WRITTEN PROBLEM 1
In the forum thread about furry 1990s cartoons, which two shows does kapps suggest?

# HELP: Furry 90's Cartoons



## Kobaruto (Aug 17, 2007)

I'm lookin' for a list, so I can figure out what to download. So far, I have: Ducktales, Darkwing Duck, Sonic the Hedgehog, Gummi Bears, Sonic Underground, Gargoyles, Mighty Ducks and the original TMNT. Any others?


----------



## kapps (Aug 17, 2007)

Tale Spin, Rocko's Modern Life


----------



## Magica (Aug 17, 2007)

Road Rovers, Animaniacs, Tiny Toon Adventures, Super Mario Bros 3. and Super Mario World (I guess if you consider the Koopas and Yoshi one), whatever else was already said. Most of these you can buy on DVD now. :3

(EDIT: Woops, you meant furry).


----------



## Kobaruto (Aug 17, 2007)

I don't buy, I pirate.


----------



## Magica (Aug 17, 2007)

Kobaruto said:
			
		

> I don't buy, I pirate.



Some I buy, some I pirate


----------



## DavidN (Aug 17, 2007)

WRITTEN PROBLEM 2
Repeat the records word for word from the line that contains "The height and width of the screenshot is (900, 1200)." down to the line that contains "I will point(407,307).", including both of those lines.

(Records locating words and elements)
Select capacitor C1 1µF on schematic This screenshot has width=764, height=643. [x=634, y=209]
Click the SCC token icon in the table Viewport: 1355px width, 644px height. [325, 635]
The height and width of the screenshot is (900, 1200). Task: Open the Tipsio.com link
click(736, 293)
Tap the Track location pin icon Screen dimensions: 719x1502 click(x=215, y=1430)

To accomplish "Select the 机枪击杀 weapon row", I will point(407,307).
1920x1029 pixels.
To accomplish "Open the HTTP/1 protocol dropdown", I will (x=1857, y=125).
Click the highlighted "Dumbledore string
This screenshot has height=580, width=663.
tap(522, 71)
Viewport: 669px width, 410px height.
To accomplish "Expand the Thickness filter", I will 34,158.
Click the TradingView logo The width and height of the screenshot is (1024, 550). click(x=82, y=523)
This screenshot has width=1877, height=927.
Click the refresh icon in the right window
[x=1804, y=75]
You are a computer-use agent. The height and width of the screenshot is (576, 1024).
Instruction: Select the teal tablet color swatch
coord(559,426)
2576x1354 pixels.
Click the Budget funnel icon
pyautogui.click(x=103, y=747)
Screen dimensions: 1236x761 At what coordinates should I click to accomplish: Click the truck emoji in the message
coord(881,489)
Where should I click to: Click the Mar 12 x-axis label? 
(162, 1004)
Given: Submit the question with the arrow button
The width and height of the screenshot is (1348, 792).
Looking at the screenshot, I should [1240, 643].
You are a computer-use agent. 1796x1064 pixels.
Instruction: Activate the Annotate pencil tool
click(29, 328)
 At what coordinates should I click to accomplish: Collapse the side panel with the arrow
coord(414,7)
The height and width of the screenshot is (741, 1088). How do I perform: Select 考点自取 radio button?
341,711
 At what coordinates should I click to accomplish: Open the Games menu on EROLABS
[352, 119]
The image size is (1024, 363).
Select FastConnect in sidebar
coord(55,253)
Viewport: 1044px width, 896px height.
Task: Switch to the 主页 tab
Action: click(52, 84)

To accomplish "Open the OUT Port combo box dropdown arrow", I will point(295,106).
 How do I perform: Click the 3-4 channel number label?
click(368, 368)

FINISHED ANSWER 1
Tale Spin and Rocko's Modern Life.

FINISHED ANSWER 2
The height and width of the screenshot is (900, 1200). Task: Open the Tipsio.com link
click(736, 293)
Tap the Track location pin icon Screen dimensions: 719x1502 click(x=215, y=1430)

To accomplish "Select the 机枪击杀 weapon row", I will point(407,307).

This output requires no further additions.